● **WHAT TO WORK ON**: While reading through the material below, copy each line that holds the word "value".

● **DATA FOR ANALYSIS**:
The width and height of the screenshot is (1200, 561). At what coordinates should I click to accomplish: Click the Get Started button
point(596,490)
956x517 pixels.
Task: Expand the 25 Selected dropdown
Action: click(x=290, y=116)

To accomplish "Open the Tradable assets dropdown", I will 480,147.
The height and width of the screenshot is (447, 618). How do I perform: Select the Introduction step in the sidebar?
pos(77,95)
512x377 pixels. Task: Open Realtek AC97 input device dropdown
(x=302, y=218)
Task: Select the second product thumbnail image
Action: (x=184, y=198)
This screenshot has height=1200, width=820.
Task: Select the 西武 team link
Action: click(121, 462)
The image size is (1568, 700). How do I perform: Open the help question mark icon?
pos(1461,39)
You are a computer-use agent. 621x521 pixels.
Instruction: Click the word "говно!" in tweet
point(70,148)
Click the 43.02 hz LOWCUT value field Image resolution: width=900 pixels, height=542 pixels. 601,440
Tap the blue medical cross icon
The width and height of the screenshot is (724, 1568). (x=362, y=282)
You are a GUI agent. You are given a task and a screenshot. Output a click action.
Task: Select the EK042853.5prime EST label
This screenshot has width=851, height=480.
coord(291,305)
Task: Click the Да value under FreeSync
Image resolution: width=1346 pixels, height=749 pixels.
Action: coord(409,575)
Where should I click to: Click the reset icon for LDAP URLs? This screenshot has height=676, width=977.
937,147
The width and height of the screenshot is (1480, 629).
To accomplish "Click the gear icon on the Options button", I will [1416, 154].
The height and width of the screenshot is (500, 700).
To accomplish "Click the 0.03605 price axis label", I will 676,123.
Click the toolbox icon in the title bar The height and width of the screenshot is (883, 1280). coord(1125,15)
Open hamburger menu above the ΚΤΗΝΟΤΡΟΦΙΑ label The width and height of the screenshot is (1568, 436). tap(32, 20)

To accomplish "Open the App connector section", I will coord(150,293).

● **RESULT BELOW**:
Click the 43.02 hz LOWCUT value field Image resolution: width=900 pixels, height=542 pixels. 601,440
Task: Click the Да value under FreeSync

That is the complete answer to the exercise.